Many singers perform in their second language and manage to sound convincing. Despite selling a reported 200 million albums – including 27 million copies of that Titanic soundtrack – Céline Dion is not one of them. Time and again, during a 105 minute-long set, the Canadian superstar warbles, mangles English syllables until they're unrecognisable and inserts unnatural pauses into lyrics like "I hold... on... to your body" in "The Power of Love".

Considering that most of her show consists of love songs, this is rather a drawback.

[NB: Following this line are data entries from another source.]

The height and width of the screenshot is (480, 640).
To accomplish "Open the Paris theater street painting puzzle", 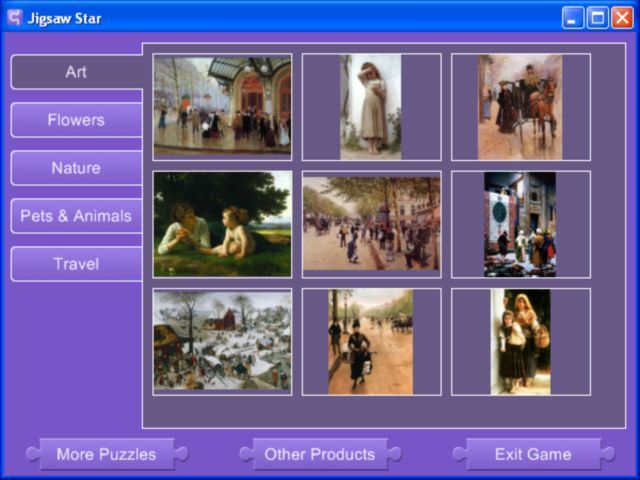I will 222,107.
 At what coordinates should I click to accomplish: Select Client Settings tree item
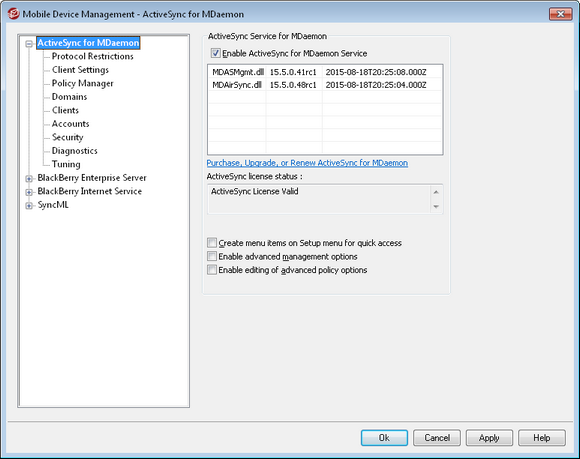click(80, 70)
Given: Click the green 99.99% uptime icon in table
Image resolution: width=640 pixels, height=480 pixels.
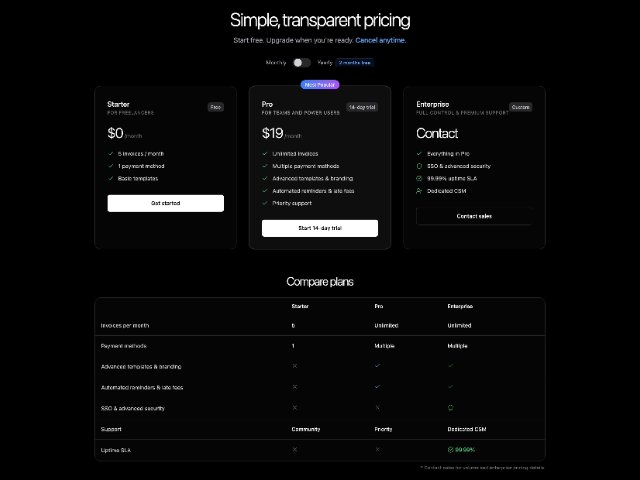Looking at the screenshot, I should [x=451, y=449].
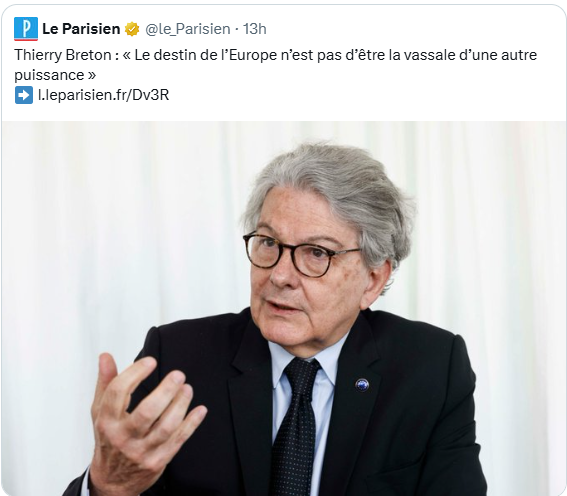This screenshot has width=567, height=496.
Task: Click the dot separator before 13h
Action: coord(236,29)
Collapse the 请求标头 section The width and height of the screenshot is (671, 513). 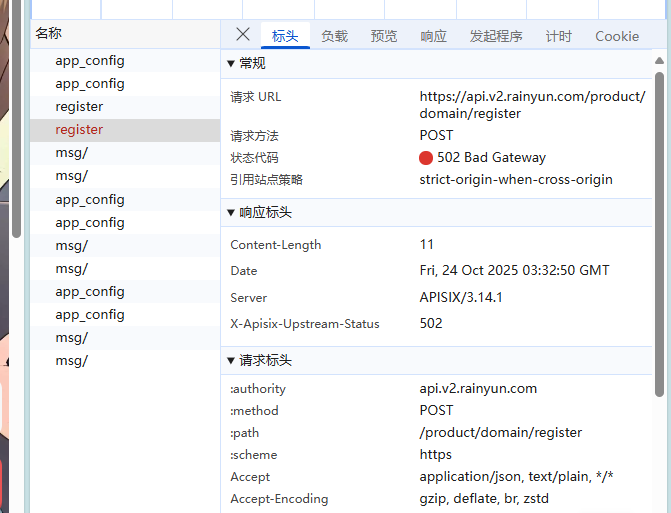coord(259,360)
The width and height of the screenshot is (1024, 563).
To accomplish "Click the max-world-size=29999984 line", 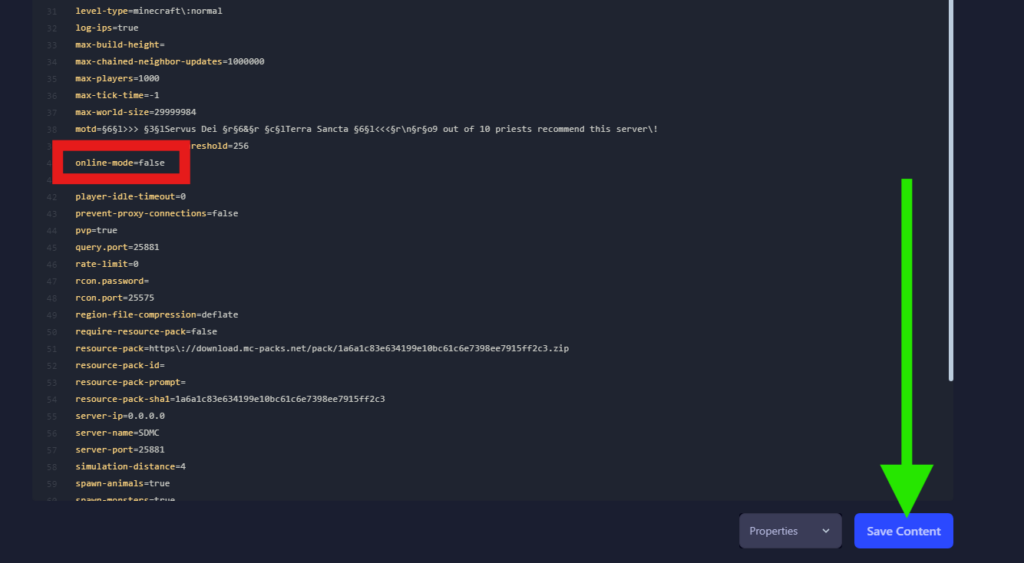I will click(135, 112).

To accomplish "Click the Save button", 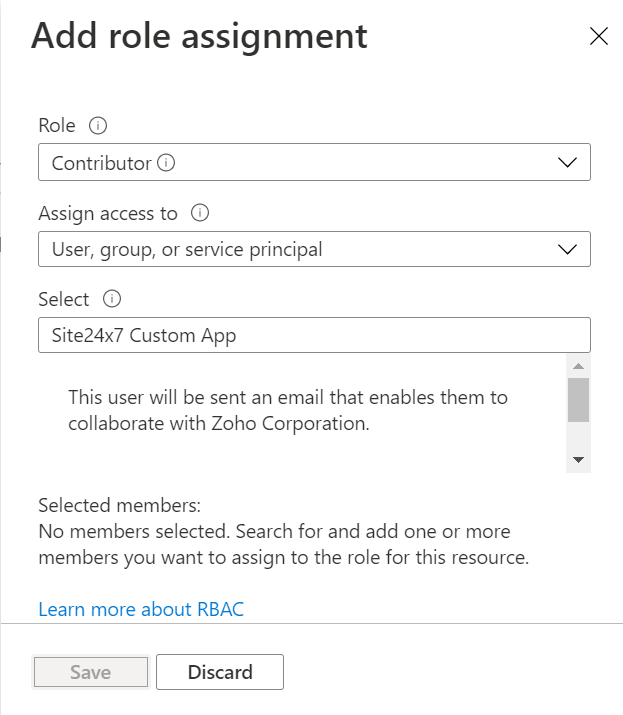I will [x=91, y=672].
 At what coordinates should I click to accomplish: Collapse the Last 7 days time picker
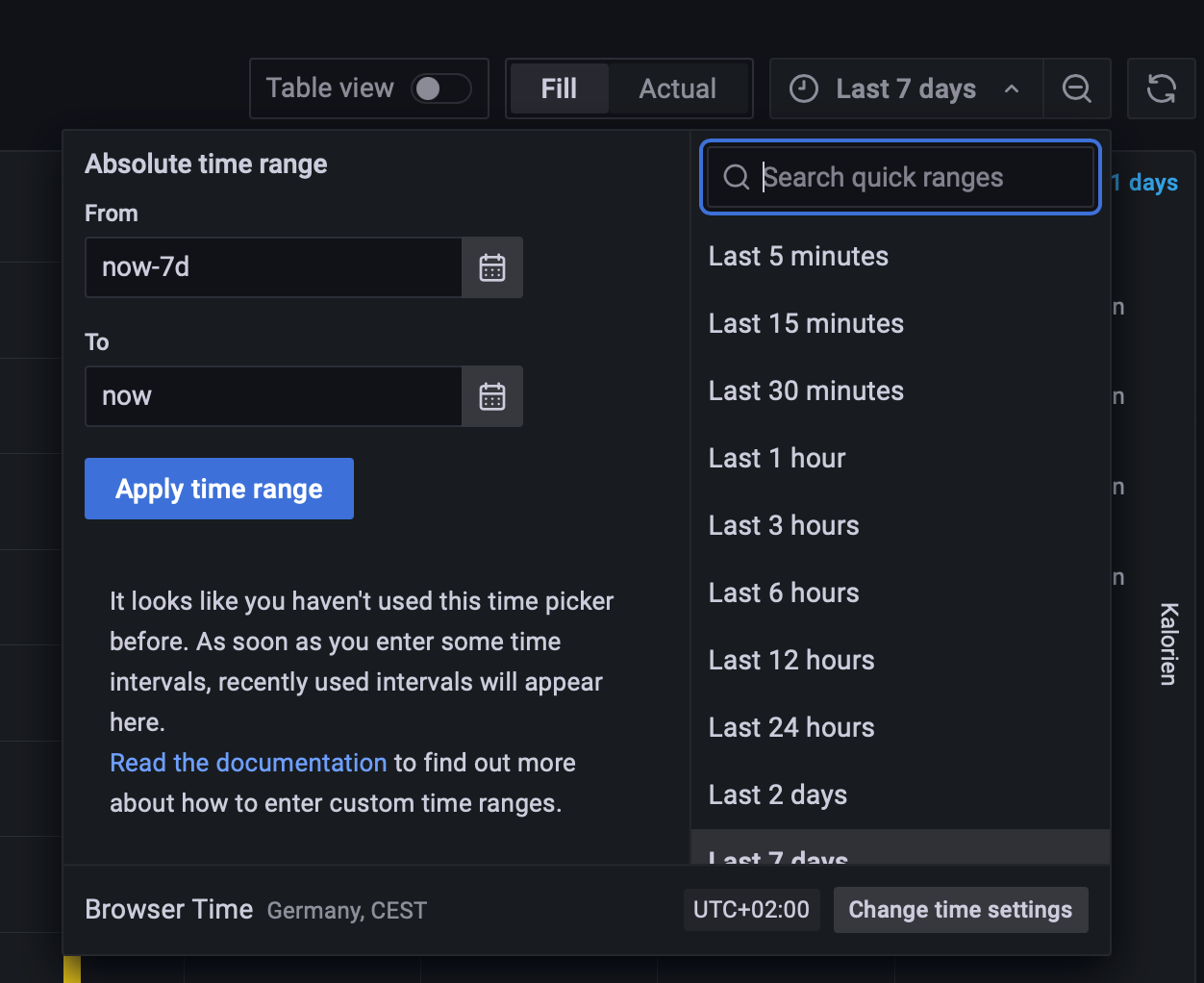905,88
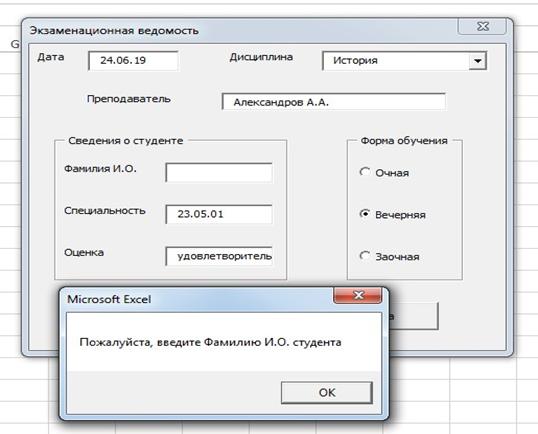Close the Microsoft Excel message box

click(358, 295)

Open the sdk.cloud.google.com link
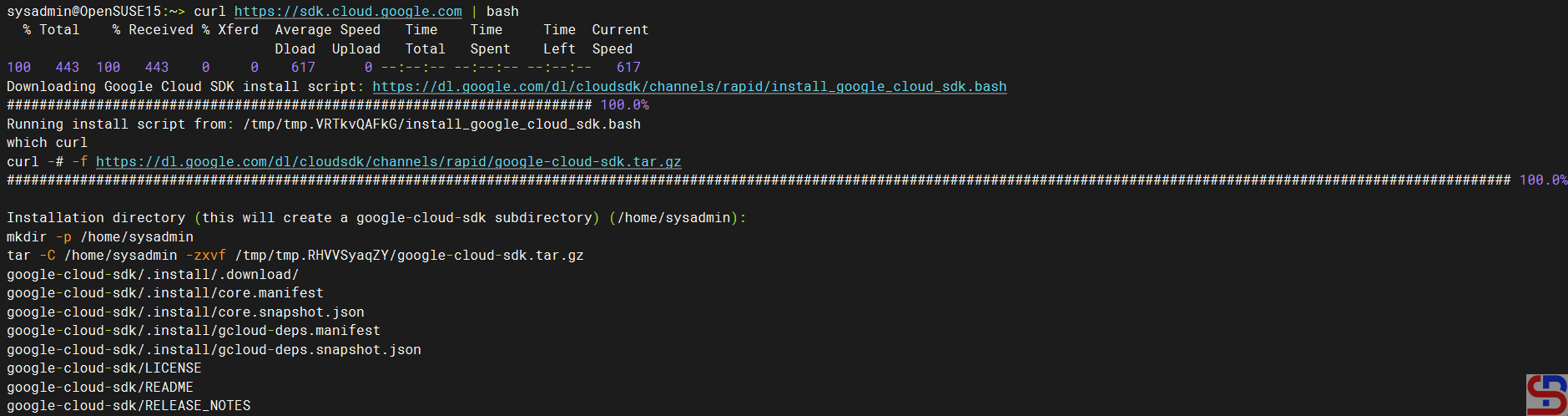tap(347, 12)
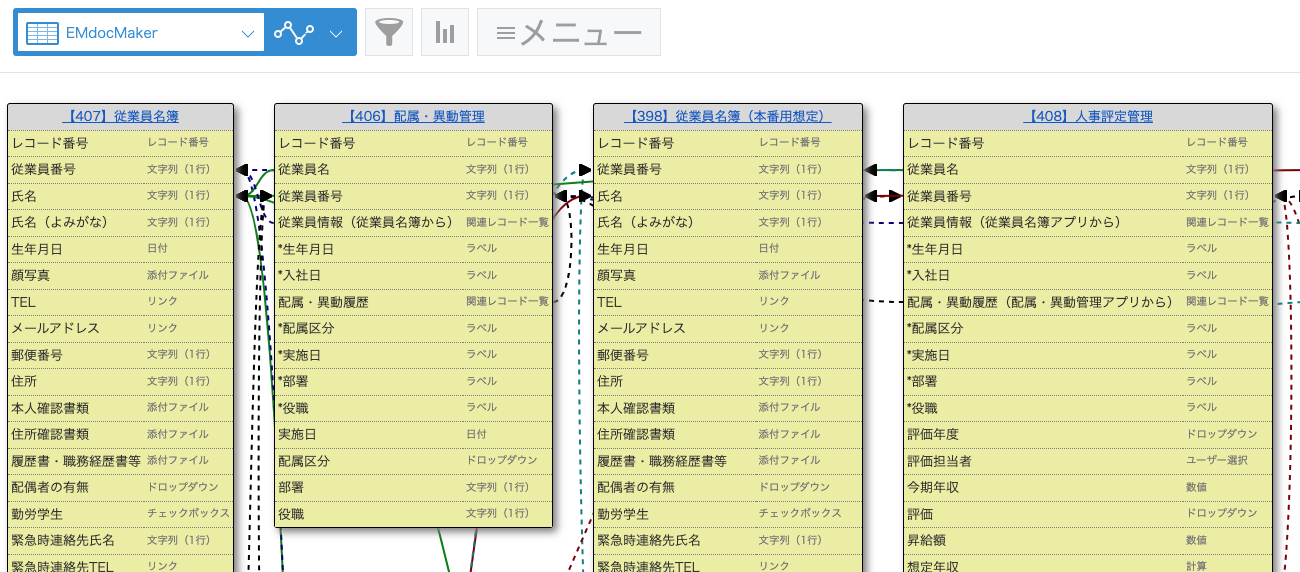The width and height of the screenshot is (1300, 572).
Task: Open the メニュー hamburger button
Action: click(569, 33)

In fact, as an interpreter, Dion only truly inhabits Jean-Jacques Goldman's "Pour Que Tu M'Aimes Encore", her French signature song, and "My Love", a Linda Perry bespoke number from Taking Chances, her misnomer of a current album, which has underperformed despite the involvement of dozens of writers and producers.

She opens with "I Drove All Night", the yearning Billy Steinberg and Tom Kelly composition that served Roy Orbison and Cyndi Lauper so well, and which was Dion's last UK hit in 2003. She's only revving up but, even if her 10-piece band, heavy on the cheesy synths, are never quite loud enough, Dion is soon at full throttle and making light work of power ballads "It's All Coming Back To Me Now" – from the Jim Steinman/Meat Loaf canon – and Heart's "Alone". It's like Magic or Heart FM in front of your very eyes.

"It's been way too long," Dion apologises to her British fans as if to make up for the fact that she chose to play a record-breaking Las Vegas residency for five years instead of touring the world. Of course, the O2 has become an offshoot of Vegas, hosting Elton John's Red Piano show last year and now this soulless production.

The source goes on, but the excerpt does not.